We also learned something about our own assumptions and prejudices about gender roles. In 1915, the suffragists held a burlesque of Parliament in which the roles of men and women were reversed. We wanted to recreate that but I couldn’t find a copy of the piece. Nobody seemed to have written it down. (Nothing changes in experimental theatre.)
So, we tried to improvise one in which giving men the right to vote was debated. We assumed that when they were in power, the female members of Parliament would smoke cigars, shout “Har, har,” clap each other on the back and talk about backroom deals and money. In short, they would act like men. It didn’t work.

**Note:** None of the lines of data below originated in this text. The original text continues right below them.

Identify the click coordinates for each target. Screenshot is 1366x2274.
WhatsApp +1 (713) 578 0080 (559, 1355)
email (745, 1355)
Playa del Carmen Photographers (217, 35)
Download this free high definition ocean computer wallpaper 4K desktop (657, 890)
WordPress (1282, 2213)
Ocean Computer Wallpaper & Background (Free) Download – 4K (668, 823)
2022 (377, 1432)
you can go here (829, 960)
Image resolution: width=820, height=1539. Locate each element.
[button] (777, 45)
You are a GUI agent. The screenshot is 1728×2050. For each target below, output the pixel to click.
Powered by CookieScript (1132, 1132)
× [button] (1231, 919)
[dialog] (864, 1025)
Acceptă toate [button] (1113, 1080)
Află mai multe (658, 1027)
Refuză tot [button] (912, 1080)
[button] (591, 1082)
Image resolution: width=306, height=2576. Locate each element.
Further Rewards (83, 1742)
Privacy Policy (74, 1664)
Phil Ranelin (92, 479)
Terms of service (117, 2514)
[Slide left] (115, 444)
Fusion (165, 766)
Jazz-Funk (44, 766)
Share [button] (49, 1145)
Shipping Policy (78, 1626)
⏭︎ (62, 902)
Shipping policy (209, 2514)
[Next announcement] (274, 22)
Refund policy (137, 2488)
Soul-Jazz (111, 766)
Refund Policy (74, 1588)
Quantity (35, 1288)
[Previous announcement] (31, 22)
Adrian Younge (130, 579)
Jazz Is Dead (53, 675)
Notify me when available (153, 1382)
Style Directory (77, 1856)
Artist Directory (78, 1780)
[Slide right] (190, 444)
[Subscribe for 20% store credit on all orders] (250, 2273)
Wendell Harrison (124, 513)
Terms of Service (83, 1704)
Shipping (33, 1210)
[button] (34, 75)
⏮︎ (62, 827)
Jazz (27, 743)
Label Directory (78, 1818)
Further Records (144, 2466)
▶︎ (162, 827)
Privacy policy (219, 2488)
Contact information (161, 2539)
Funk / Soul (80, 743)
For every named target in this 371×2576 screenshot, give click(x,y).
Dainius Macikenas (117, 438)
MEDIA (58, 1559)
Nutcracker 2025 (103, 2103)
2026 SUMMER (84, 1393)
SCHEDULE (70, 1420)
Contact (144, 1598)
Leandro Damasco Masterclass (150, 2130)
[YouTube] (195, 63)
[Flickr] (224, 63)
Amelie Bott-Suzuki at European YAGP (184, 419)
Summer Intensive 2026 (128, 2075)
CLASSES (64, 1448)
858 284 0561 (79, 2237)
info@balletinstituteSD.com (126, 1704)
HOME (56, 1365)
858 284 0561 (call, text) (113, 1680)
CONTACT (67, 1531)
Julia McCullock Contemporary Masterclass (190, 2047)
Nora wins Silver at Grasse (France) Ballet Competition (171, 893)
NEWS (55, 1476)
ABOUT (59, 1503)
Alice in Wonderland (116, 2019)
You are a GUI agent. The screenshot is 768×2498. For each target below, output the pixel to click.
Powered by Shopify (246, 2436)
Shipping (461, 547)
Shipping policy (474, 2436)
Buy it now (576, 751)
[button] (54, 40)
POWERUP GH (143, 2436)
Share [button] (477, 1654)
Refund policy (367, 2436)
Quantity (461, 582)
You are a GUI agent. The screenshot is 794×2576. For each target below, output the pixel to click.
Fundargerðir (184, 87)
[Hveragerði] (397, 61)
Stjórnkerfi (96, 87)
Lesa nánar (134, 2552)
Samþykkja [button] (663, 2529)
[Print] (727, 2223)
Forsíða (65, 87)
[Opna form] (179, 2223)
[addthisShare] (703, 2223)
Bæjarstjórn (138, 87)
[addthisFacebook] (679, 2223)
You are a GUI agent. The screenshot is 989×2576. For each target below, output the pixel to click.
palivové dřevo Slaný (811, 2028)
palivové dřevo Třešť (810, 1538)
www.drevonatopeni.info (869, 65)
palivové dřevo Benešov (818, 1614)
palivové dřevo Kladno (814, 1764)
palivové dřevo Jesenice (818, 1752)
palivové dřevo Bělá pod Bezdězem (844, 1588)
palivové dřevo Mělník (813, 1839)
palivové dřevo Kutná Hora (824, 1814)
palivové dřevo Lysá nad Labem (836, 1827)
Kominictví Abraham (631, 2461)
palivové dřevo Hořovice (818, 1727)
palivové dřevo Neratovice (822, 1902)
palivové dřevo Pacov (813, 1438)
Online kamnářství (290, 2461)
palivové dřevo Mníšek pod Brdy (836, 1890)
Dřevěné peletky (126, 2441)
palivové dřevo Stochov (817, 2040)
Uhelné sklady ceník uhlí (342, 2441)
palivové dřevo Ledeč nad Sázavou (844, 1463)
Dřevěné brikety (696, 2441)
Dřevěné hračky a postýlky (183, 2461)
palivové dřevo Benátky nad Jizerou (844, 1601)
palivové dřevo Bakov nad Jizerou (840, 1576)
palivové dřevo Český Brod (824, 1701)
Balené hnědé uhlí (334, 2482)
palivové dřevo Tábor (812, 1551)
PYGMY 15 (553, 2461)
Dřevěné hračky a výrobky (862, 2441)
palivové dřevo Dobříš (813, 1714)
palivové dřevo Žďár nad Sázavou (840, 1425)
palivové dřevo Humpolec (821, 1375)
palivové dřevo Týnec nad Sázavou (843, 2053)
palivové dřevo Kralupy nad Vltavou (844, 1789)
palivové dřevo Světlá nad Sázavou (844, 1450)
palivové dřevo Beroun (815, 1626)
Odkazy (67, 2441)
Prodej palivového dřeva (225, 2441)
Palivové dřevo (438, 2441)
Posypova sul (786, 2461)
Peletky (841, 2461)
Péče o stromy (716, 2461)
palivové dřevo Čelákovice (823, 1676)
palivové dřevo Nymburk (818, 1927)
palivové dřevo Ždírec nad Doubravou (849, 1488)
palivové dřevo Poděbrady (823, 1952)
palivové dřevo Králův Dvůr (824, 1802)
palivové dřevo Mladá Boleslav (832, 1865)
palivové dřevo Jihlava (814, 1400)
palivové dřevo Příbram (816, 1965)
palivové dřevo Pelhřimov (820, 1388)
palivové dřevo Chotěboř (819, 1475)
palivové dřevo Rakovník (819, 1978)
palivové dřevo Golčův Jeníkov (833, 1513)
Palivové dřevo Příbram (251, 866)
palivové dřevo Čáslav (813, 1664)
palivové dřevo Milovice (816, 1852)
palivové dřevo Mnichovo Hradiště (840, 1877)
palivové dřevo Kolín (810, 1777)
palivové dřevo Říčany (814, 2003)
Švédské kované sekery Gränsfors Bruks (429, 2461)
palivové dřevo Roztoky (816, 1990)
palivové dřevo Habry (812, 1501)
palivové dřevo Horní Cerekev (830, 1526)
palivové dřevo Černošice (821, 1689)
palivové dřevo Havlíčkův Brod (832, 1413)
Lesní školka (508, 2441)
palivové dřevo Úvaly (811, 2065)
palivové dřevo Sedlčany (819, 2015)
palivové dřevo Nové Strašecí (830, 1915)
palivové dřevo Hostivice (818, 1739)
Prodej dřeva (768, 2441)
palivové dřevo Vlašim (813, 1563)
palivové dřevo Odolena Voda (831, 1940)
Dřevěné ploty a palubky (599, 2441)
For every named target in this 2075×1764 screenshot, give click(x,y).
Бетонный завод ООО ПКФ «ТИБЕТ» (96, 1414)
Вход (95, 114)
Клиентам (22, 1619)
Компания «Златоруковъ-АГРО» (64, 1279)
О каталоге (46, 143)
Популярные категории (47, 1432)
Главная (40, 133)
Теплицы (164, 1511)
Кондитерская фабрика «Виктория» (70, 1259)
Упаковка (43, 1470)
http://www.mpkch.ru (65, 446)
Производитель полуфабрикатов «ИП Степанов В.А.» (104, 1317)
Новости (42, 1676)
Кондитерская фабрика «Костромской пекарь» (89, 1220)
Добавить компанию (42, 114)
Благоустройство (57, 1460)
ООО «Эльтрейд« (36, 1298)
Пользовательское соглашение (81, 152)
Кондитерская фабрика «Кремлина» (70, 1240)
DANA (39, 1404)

Then, the penny dropped. If women were in charge, their values and attributes would be respected and they would treat men the way they were treated. Men, those second class citizens, would have to be taken care of, treated with chivalry, and ultimately dismissed. It worked like a charm and the Mock Parliament debated questions in 1915 that were still being debated in the 1980’s.
Here’s a bit of it:
“Madame, Speaker, it’s a well known fact, and I speak as a mother, that the male child is more difficult to toilet train than the female child, and the same would undoubtedly hold true when training men in parliamentary procedures.
Speaking as one who is rather keen on men, I submit it is poppycock to shut out half of the world’s population simply because of a minor biological difference.
This difference. A minor one, you say? Let me appeal to your finer sensibilities, woman to woman. Would you want this room, this very room, filled with the reek of cigar smoke? Would you want to hear the clink of brandy glasses in caucus? Would you want the halls festooned with spittoons, echoing with ribald laughter? Think. Can you, in all honesty, still say a minor difference?
And have you considered the suggestive nature of male attire – the colored waistcoats, the embroidered suspenders, the bay rum behind the ears, the waxed ends of moustaches and the tight trousers?
My husband doesn’t want the vote. He’s the power behind the throne. That’s good enough for him.”
I think we’re in what’s called the Fourth Wave of the Women’s Movement now and the debate about gender roles and women in power isn’t over yet. Hillary Clinton might have a lot to say on the subject.
There’s a one woman play if I’ve ever heard of one.